To, co daje sens życiu, daje również sens śmierci. Dopiero uświadomienie sobie tej prawdy sprawi, że będziemy szczęśliwie żyli i spokojnie umierali.
Józef Augustyn SJ: Wybacz to pytanie - jest ważne, ale brzmi może banalnie: na czym polega prawdziwa miłość?
Jerzy Zakrzewski SJ: Nie ma miłości bez przebaczenia. Najpierw trzeba z serca przebaczyć sobie, a potem bliźnim. Nikt z nas nie jest bez grzechu. Naukę miłości trzeba rozpocząć od przebaczenia sobie i pogodzenia się z Bogiem, który jest Miłością. By spotkać Boga, który jest Miłością, człowiek nie potrzebuje wypierać się ludzkiej słabości. By stać się podobnym do Syna Człowieczego, wystarczy tylko być człowiekiem. Dlatego w każdym, z kim się spotykam, staram się - raz z lepszym, raz z gorszym skutkiem - dostrzegać oblicze Jezusa: wszak byłem głodny... byłem spragniony... byłem chory... byłem samotny... byłem smutny... byłem odrzucony i wzgardzony.
Każdy człowiek potrzebuje poczucia, że może coś z siebie dać innym. I nie dotyczy to tylko ludzi młodych, zdrowych, pięknych i bogatych, choć mogłoby się wydawać, że jest inaczej, bo czym może się podzielić ktoś taki jak ja? Pan Bóg odebrał mi władzę w rękach i nogach, ale pozostawił mi umysł i pewną wrażliwość serca, a to bardzo dużo. Poza tym mam też dużo czasu: na modlitwę, na przemyślenia, na pogłębianie wiedzy, a przede wszystkim na bycie z ludźmi. Czas to dziś towar deficytowy, wszyscy gdzieś się spieszą, pędzą nie wiadomo dokąd. Ja mam dużo czasu i zawsze koło siebie ludzi. Jedni pomagają mi w codziennej egzystencji, inni odwiedzają i po prostu są ze mną. Nigdy jednak nie jest tak, że tylko jedna strona daje, a druga wyłącznie bierze. Obie strony wzajemnie się obdarowują.
W relacjach z drugim człowiekiem staram się nigdy nikogo nie przekreślać, nawet jeśli wszyscy od danej osoby się odwrócą, nawet jeśli trudno ją pokochać albo zaakceptować jej zachowanie. W stosunku do wszystkich staram się stosować zasadę praesup-ponendum, którą św. Ignacy Loyola podaje w Ćwiczeniach duchownych - z góry wykluczam czyjąś złą wolę, a zakładam, że ktoś miał dobre intencje, tylko po drodze coś poszło nie tak. Ta zasada działa.

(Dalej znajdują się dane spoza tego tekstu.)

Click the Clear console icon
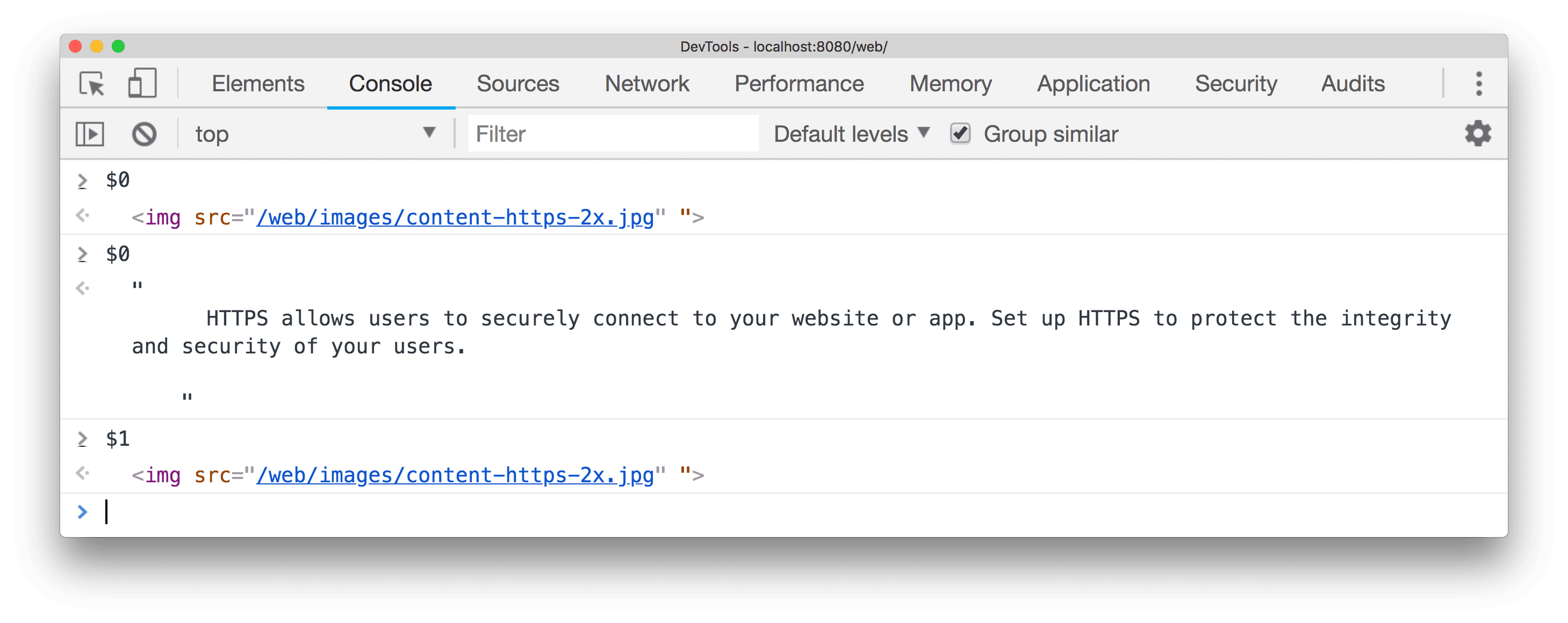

Po jakimś czasie widzę zmianę w tym człowieku: przewartościowuje swoje życie, ustanawia dla siebie nowe priorytety, staje się szczęśliwy i spełniony.

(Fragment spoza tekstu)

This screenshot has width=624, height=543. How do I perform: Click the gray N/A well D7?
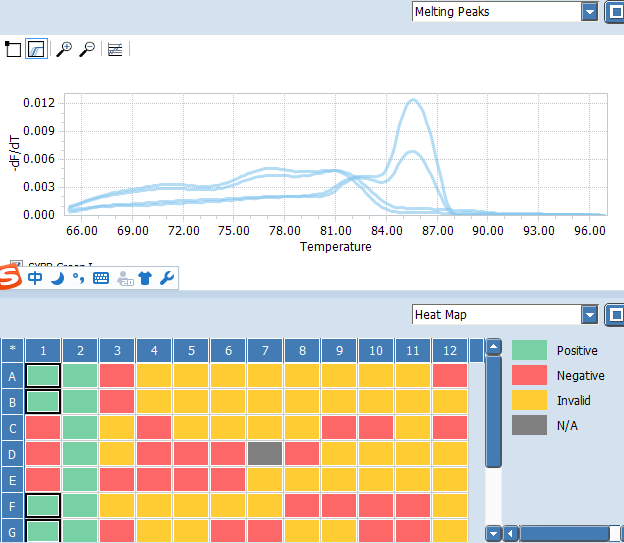coord(265,453)
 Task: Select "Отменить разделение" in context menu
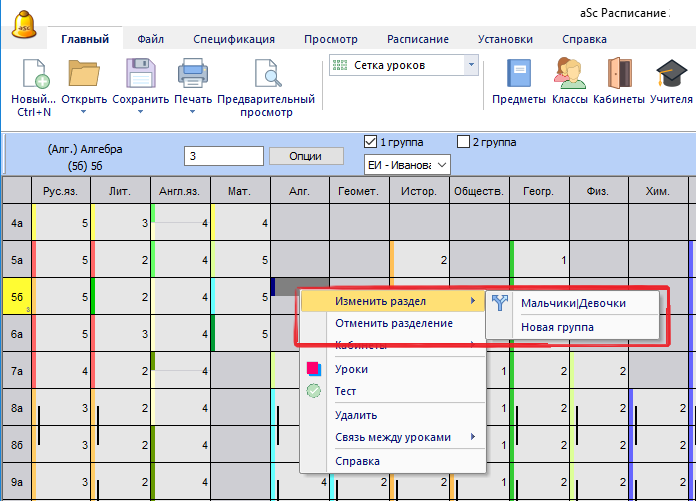point(394,323)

To wielka radość móc towarzyszyć komuś w jego zmaganiach zakończonych przemianą. Wtedy nieskromnie mówię sobie w duchu, że w tej przebudowie życia jest również moja malutka cegiełka. Taki człowiek, jeśli poświęci mu się czas i uwagę, zaczyna być spokojny i szczęśliwy. Zaczyna doceniać to, co ma, i dostrzega to, co ma do zrobienia. Odnajduje po prostu sens i cel swojego życia, a jego szczęście jest również moim szczęściem. Dla wszystkich, a szczególnie dla osób przewlekle i nieuleczalnie chorych, ważne jest znalezienie sensu własnego życia. To, co daje sens życiu, daje również sens śmierci. Dopiero uświadomienie sobie tej prawdy sprawi, że będziemy szczęśliwie żyli i spokojnie umierali.